───── DATA TO PROCESS

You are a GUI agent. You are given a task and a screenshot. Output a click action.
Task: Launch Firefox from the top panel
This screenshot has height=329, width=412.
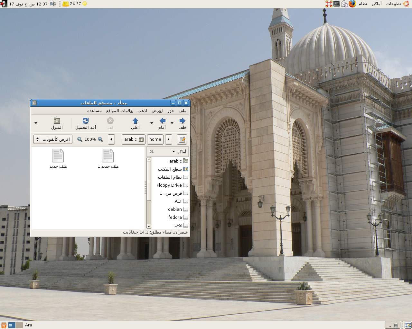(352, 4)
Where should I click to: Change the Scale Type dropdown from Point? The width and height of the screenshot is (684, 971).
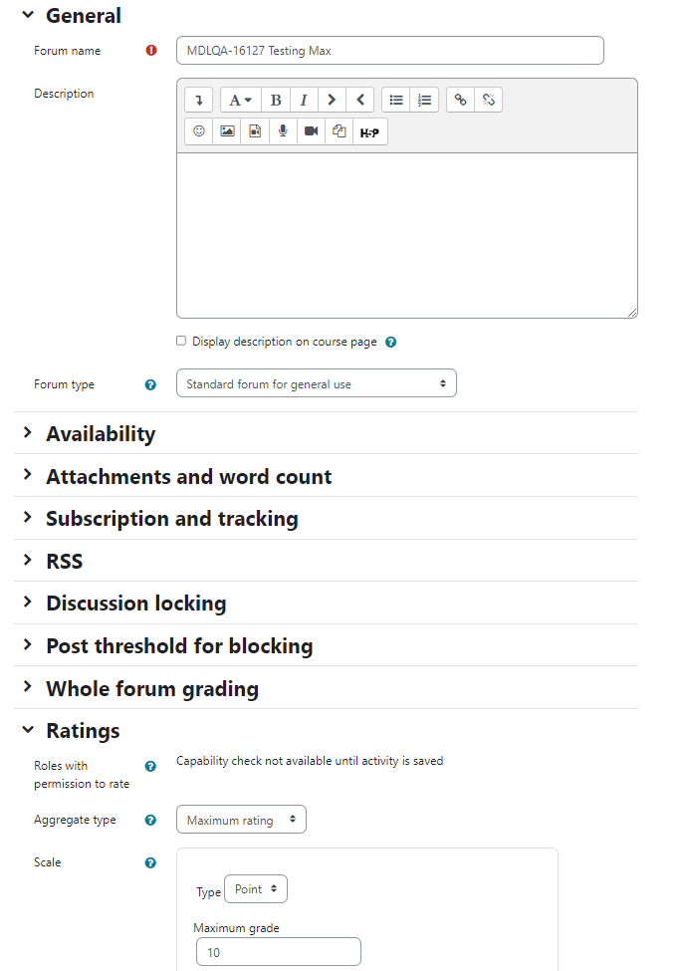click(256, 889)
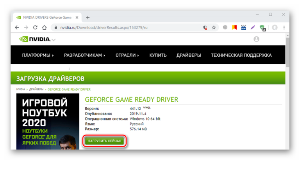
Task: Go to browser home page icon
Action: 45,28
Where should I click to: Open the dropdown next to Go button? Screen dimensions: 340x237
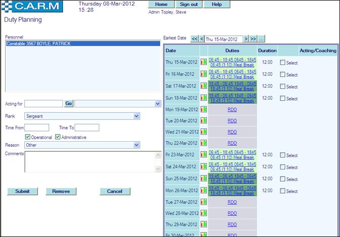pos(157,104)
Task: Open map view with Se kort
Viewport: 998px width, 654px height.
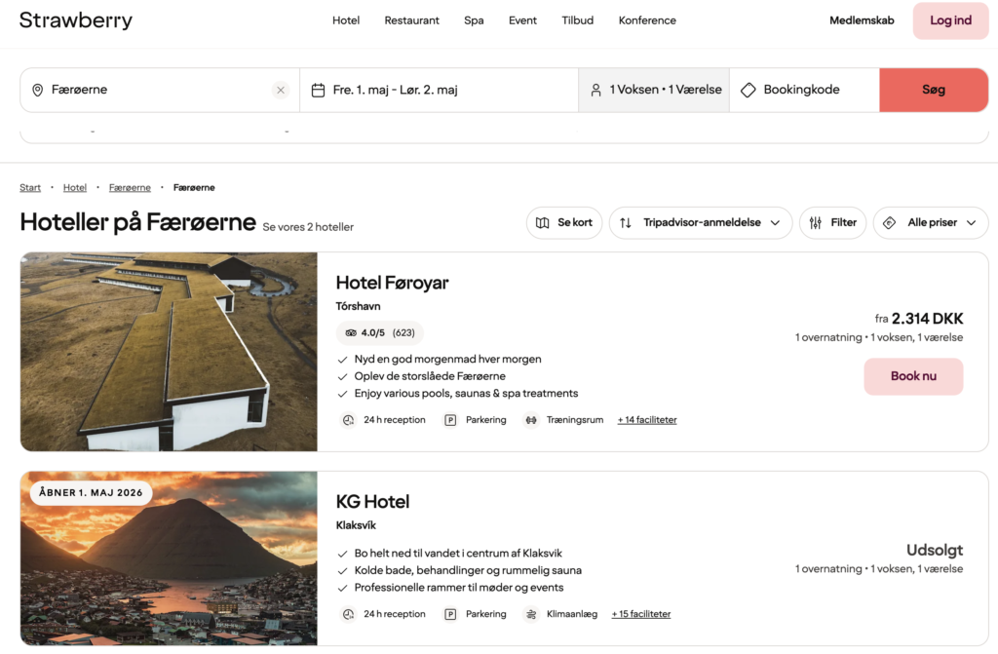Action: point(564,222)
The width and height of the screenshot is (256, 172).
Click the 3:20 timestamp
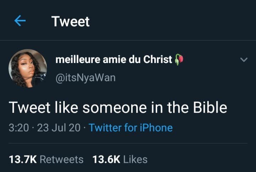(18, 127)
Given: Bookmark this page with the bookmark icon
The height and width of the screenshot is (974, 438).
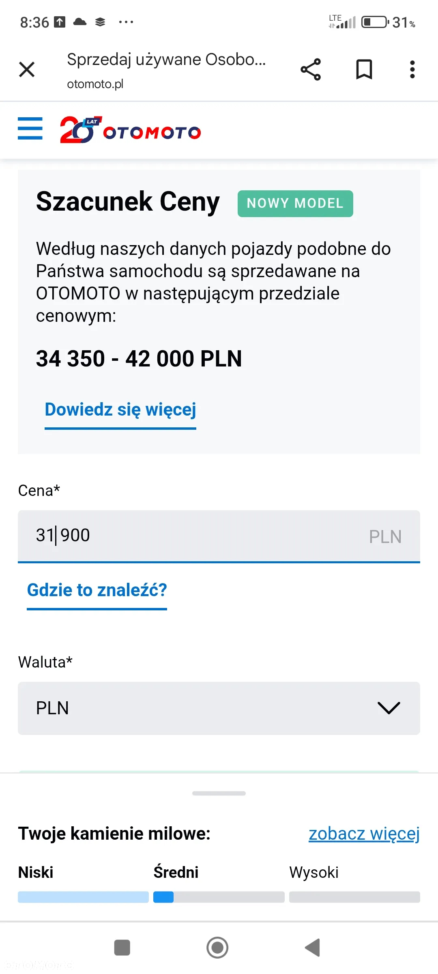Looking at the screenshot, I should pyautogui.click(x=364, y=69).
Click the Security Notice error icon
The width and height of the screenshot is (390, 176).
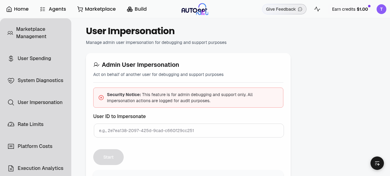[x=101, y=98]
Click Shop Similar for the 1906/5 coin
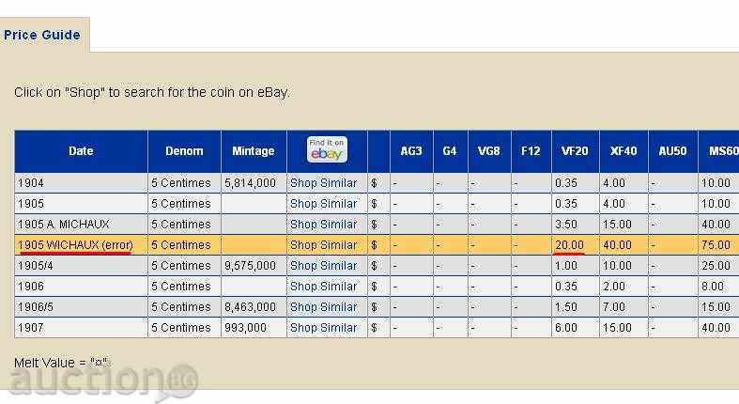The height and width of the screenshot is (404, 739). [x=323, y=307]
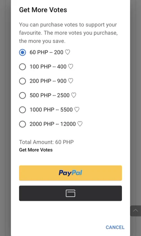Click the PayPal logo text
This screenshot has height=236, width=141.
click(70, 173)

──────────

### WHAT NEEDS TO BE DONE:
What is needed is a word-for-word transcription of all the entries, with the pictures dropped.

### SOLUTION BELOW:
You are a GUI agent. You are given a task and a screenshot. Output a click action.
Task: Launch Firefox from the top panel
This screenshot has height=329, width=412.
(352, 4)
Where should I click to: Change the Scale Type dropdown from Point? The width and height of the screenshot is (684, 971).
click(256, 889)
Task: Go to browser home page icon
Action: 45,28
Where should I click to: Open the dropdown next to Go button? Screen dimensions: 340x237
pos(157,104)
Task: Open map view with Se kort
Viewport: 998px width, 654px height.
Action: point(564,222)
The width and height of the screenshot is (256, 172).
Click the 3:20 timestamp
(18, 127)
Given: Bookmark this page with the bookmark icon
The height and width of the screenshot is (974, 438).
Looking at the screenshot, I should pyautogui.click(x=364, y=69).
Click the Security Notice error icon
The width and height of the screenshot is (390, 176).
[x=101, y=98]
Click Shop Similar for the 1906/5 coin
The height and width of the screenshot is (404, 739). [x=323, y=307]
Click the PayPal logo text
This screenshot has height=236, width=141.
click(70, 173)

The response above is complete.